Our study has several limitations that must be taken into account. First of all, it may have unpredictable selection bias. Secondly, ASCVD patients in this article are confirmed cases by hospitals, which means that some potential ASCVD patients may be missed. This might lead to an underestimation of the prevalence of ASCVD in T2DM patients. Thirdly, as these associations are cross-sectional, the study design is incapable of estimating a causal relationship directly; therefore, our findings may suggest that PDR is an indicator, but not predictor of ASCVD. Furthermore, participants are small in number for a cross-sectional study. The adverse effects of DR on ASCVD in Chinese population should be confirmed further in a larger cohort study with a broader spectrum of potential confounding factors. However, we have no reasons to believe these would substantially bias the associations reported herein.

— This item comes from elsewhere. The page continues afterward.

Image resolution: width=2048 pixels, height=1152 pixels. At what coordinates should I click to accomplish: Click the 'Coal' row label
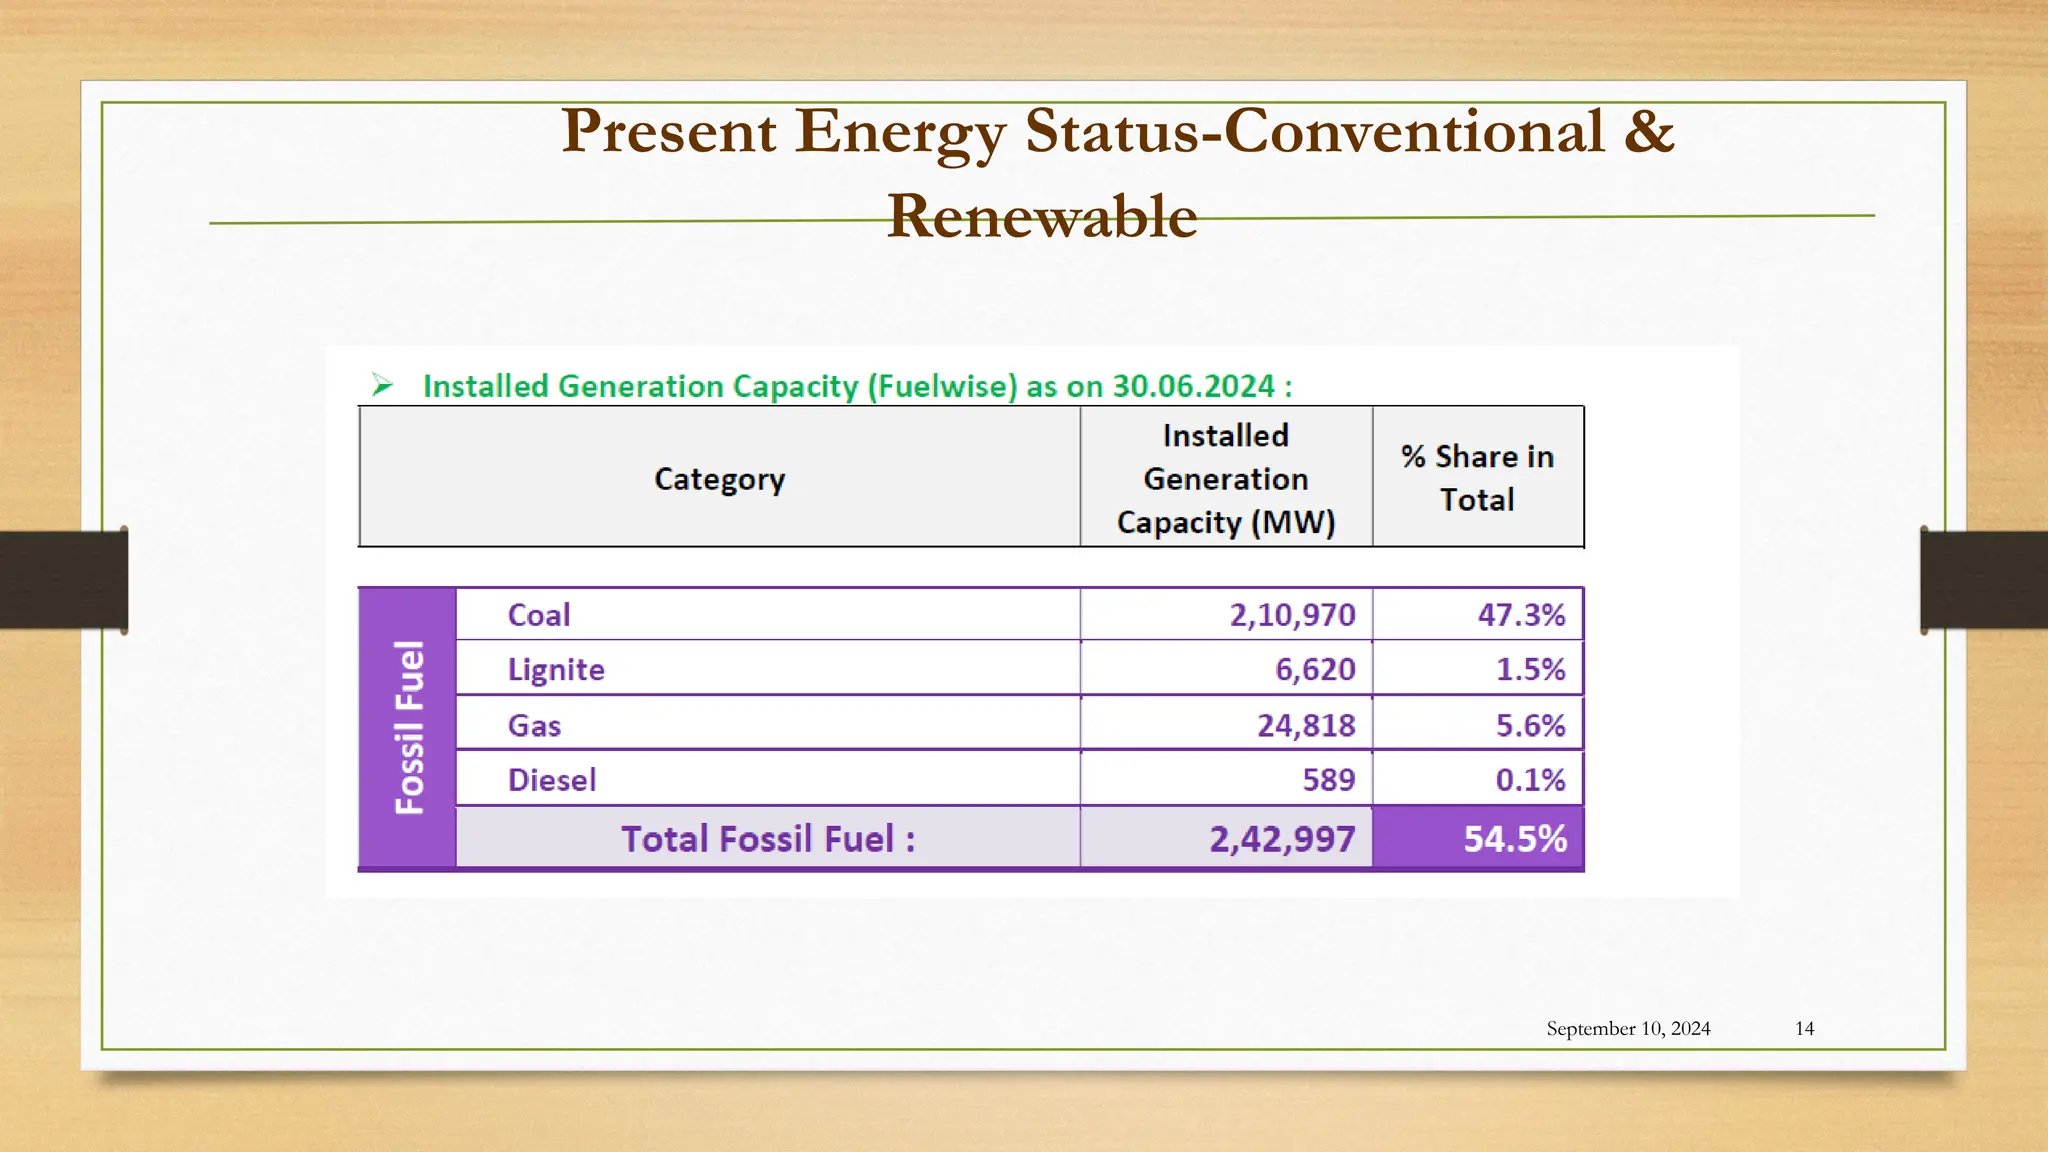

In conclusion, all our data confirm that DR associates strongly with ASCVD in the Chinese population with T2DM. With the severity of DR increasing, the risk of ASCVD also increases. After adjustment for traditional risk factors, PDR is an independent risk marker for ASCVD. Retinal blood vessel is the only microvasculature that can be directly observed, and it would definitely be intriguing to assess whether the retinal microvasculature can be used as a ‘window’ into the state of the cardiovascular complications in patients with diabetes. DR is not only one of the most common microvascular complications of diabetes, but also a “warning sign” for ASCVD. Based on these research findings, we hope that clinicians pay more attention to systemic vascular risk of the patients with DR, especially PDR, and suggest incorporating PDR to clinical cardiovascular risk stratification in patients with diabetes.